◆ About this task
Transcribe the entries in full, keeping each word as it is.

Collected data
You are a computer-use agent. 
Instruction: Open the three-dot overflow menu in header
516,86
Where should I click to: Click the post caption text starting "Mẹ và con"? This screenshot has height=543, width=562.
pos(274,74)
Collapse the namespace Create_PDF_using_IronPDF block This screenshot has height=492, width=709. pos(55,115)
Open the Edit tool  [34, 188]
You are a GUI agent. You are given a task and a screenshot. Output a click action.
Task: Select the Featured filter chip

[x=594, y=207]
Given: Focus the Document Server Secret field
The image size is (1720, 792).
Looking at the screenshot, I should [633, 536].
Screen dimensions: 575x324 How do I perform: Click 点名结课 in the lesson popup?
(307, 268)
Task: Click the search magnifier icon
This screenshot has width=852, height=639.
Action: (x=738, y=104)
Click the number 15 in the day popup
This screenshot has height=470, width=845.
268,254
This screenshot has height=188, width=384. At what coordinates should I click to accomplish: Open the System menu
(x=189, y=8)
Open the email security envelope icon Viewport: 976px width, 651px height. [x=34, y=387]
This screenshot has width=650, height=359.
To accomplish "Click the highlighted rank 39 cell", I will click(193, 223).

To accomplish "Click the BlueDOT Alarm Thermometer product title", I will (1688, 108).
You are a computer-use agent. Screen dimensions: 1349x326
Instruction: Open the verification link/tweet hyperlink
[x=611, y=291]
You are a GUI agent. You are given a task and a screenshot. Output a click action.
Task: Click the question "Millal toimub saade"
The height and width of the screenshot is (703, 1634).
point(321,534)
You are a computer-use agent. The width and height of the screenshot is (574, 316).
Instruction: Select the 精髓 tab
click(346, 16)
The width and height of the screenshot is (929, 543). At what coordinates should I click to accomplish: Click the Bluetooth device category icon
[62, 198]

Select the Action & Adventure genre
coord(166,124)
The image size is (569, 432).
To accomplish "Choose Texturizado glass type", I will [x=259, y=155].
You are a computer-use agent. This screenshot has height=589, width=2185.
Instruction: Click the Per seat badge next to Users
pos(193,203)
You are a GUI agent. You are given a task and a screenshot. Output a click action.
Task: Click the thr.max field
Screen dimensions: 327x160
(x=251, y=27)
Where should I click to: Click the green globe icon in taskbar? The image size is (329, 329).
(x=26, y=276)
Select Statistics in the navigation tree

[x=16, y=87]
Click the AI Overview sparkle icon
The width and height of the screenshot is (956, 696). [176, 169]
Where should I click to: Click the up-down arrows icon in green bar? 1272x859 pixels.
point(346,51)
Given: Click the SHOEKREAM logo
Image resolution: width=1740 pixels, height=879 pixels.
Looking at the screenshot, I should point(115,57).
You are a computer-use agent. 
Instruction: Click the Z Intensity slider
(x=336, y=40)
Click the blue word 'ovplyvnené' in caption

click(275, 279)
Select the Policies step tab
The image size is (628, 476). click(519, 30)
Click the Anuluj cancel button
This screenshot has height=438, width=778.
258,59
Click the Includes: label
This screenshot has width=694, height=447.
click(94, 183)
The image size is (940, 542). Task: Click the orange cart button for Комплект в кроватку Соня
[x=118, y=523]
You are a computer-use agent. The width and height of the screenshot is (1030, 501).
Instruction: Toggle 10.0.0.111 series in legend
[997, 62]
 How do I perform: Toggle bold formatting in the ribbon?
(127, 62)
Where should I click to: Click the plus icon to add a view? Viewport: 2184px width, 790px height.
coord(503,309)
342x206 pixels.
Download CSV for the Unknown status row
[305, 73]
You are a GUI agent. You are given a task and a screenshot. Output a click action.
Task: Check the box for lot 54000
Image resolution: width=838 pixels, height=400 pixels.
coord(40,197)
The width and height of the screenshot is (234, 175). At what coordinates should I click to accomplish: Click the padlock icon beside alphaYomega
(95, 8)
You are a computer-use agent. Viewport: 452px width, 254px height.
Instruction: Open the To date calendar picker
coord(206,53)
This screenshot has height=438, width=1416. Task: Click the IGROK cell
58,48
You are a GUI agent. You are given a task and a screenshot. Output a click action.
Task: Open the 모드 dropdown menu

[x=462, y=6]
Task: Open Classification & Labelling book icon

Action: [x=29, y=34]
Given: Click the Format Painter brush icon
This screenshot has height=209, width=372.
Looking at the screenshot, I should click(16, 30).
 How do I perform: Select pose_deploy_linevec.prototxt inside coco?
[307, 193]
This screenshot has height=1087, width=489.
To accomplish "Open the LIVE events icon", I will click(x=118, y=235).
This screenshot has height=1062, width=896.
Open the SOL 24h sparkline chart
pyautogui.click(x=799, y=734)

◆ Result for this task
You are a computer-use agent. 
Instruction: Open the three-dot overflow menu in header
516,86
Where should I click to: Click the post caption text starting "Mẹ và con"? This screenshot has height=543, width=562.
pos(274,74)
Collapse the namespace Create_PDF_using_IronPDF block This screenshot has height=492, width=709. pos(55,115)
Open the Edit tool  [34, 188]
You are a GUI agent. You are given a task and a screenshot. Output a click action.
Task: Select the Featured filter chip

[x=594, y=207]
Given: Focus the Document Server Secret field
The image size is (1720, 792).
Looking at the screenshot, I should [633, 536].
Screen dimensions: 575x324 How do I perform: Click 点名结课 in the lesson popup?
(307, 268)
Task: Click the search magnifier icon
This screenshot has width=852, height=639.
Action: (x=738, y=104)
Click the number 15 in the day popup
This screenshot has height=470, width=845.
268,254
This screenshot has height=188, width=384. At what coordinates should I click to accomplish: Open the System menu
(x=189, y=8)
Open the email security envelope icon Viewport: 976px width, 651px height. [x=34, y=387]
This screenshot has width=650, height=359.
To accomplish "Click the highlighted rank 39 cell", I will click(193, 223).

To accomplish "Click the BlueDOT Alarm Thermometer product title", I will (1688, 108).
You are a computer-use agent. Screen dimensions: 1349x326
Instruction: Open the verification link/tweet hyperlink
[x=611, y=291]
You are a GUI agent. You are given a task and a screenshot. Output a click action.
Task: Click the question "Millal toimub saade"
The height and width of the screenshot is (703, 1634).
point(321,534)
You are a computer-use agent. The width and height of the screenshot is (574, 316).
Instruction: Select the 精髓 tab
click(346, 16)
The width and height of the screenshot is (929, 543). At what coordinates should I click to accomplish: Click the Bluetooth device category icon
[62, 198]

Select the Action & Adventure genre
coord(166,124)
The image size is (569, 432).
To accomplish "Choose Texturizado glass type", I will [x=259, y=155].
You are a computer-use agent. This screenshot has height=589, width=2185.
Instruction: Click the Per seat badge next to Users
pos(193,203)
You are a GUI agent. You are given a task and a screenshot. Output a click action.
Task: Click the thr.max field
Screen dimensions: 327x160
(x=251, y=27)
Where should I click to: Click the green globe icon in taskbar? The image size is (329, 329).
(x=26, y=276)
Select Statistics in the navigation tree

[x=16, y=87]
Click the AI Overview sparkle icon
The width and height of the screenshot is (956, 696). [176, 169]
Where should I click to: Click the up-down arrows icon in green bar? 1272x859 pixels.
point(346,51)
Given: Click the SHOEKREAM logo
Image resolution: width=1740 pixels, height=879 pixels.
Looking at the screenshot, I should point(115,57).
You are a computer-use agent. 
Instruction: Click the Z Intensity slider
(x=336, y=40)
Click the blue word 'ovplyvnené' in caption

click(275, 279)
Select the Policies step tab
The image size is (628, 476). click(519, 30)
Click the Anuluj cancel button
This screenshot has height=438, width=778.
258,59
Click the Includes: label
This screenshot has width=694, height=447.
click(94, 183)
The image size is (940, 542). Task: Click the orange cart button for Комплект в кроватку Соня
[x=118, y=523]
You are a computer-use agent. The width and height of the screenshot is (1030, 501).
Instruction: Toggle 10.0.0.111 series in legend
[997, 62]
 How do I perform: Toggle bold formatting in the ribbon?
(127, 62)
Where should I click to: Click the plus icon to add a view? Viewport: 2184px width, 790px height.
coord(503,309)
342x206 pixels.
Download CSV for the Unknown status row
[305, 73]
You are a GUI agent. You are given a task and a screenshot. Output a click action.
Task: Check the box for lot 54000
Image resolution: width=838 pixels, height=400 pixels.
coord(40,197)
The width and height of the screenshot is (234, 175). At what coordinates should I click to accomplish: Click the padlock icon beside alphaYomega
(95, 8)
You are a computer-use agent. Viewport: 452px width, 254px height.
Instruction: Open the To date calendar picker
coord(206,53)
This screenshot has height=438, width=1416. Task: Click the IGROK cell
58,48
You are a GUI agent. You are given a task and a screenshot. Output a click action.
Task: Open the 모드 dropdown menu

[x=462, y=6]
Task: Open Classification & Labelling book icon

Action: [x=29, y=34]
Given: Click the Format Painter brush icon
This screenshot has height=209, width=372.
Looking at the screenshot, I should click(16, 30).
 How do I perform: Select pose_deploy_linevec.prototxt inside coco?
[307, 193]
This screenshot has height=1087, width=489.
To accomplish "Open the LIVE events icon", I will click(x=118, y=235).
This screenshot has height=1062, width=896.
Open the SOL 24h sparkline chart
pyautogui.click(x=799, y=734)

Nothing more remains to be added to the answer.